Women in Panchayati Raj System
The Indian Constitution provided Part 4, The Directive Principles of State Policy, Article 40 for the setting up of village panchayats. But this is non-justifiable. Political participation and grassroots democracy have been strengthened considerably by the 73rd and 74th Constitutional Amendment (1992- 1993), that have created new democratic institutions for local governance. It provides reservation for women in Panchayati Raj system set up two ways:
(i) for the office of the members and
(ii) for that of the chairperson.
With the advent of this Act, India today has more than 500 district panchayats, around 5,100 block panchayats and more than 2,25,000 village panchayats, approximately 90 municipal corporations,1,500 municipal councils, and 1,800 Nagar panchayats. And there are also 6, 81, 258 women elected to Gram Panchayats:37, 109 women to Panchayat at the intermediate level and 3153 women Panchayat at the district level. Role of PRI institutions in women empowerment can be highlighted by many aspects. Like:
(i) Women are taking up the challenge and gearing themselves up to enter politics at the lower level in the spirit of self-governance as committed Citizens.

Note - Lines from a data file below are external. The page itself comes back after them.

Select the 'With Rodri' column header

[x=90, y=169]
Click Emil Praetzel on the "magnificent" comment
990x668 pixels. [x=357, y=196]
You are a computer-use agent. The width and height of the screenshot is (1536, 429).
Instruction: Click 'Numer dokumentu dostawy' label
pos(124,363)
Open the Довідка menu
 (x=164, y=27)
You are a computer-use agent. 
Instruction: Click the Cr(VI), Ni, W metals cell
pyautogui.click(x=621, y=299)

(ii) Through the experience of the Indian Panchayat Raj Institutions, more than one million women have actively entered into the political life of India. Reservation for women in panchayats (chairman and members) up to one-third seats.
(iii) Women’s issues have come to the forefront at the local level and consequently state and national level.
(iv) PRIs through women can work on the creation, development and promotion of Self Help groups, Cooperatives, MSMEs for better employment and livelihood options in Rural areas.
(v) Women leaders in the Panchayati Raj are transforming local governance by sensitizing the State to issues of poverty, inequality and gender injustice.
(vi) Through PRI, women are changing governance are evident in the issues they choose to tackle; water, alcohol abuse, education, health and domestic violence.
(vii)Women are also taking action against child marriage and child domestic labour, whilst promoting girl-child education. Also, women have used their elected authority to address quality health care as critical issues. If there is the good side of PRI in women empowerment, there is some slackness also. It was sad but not shocking to find that even the functions and duties of Gram Sabha are not known to a large majority of respondents.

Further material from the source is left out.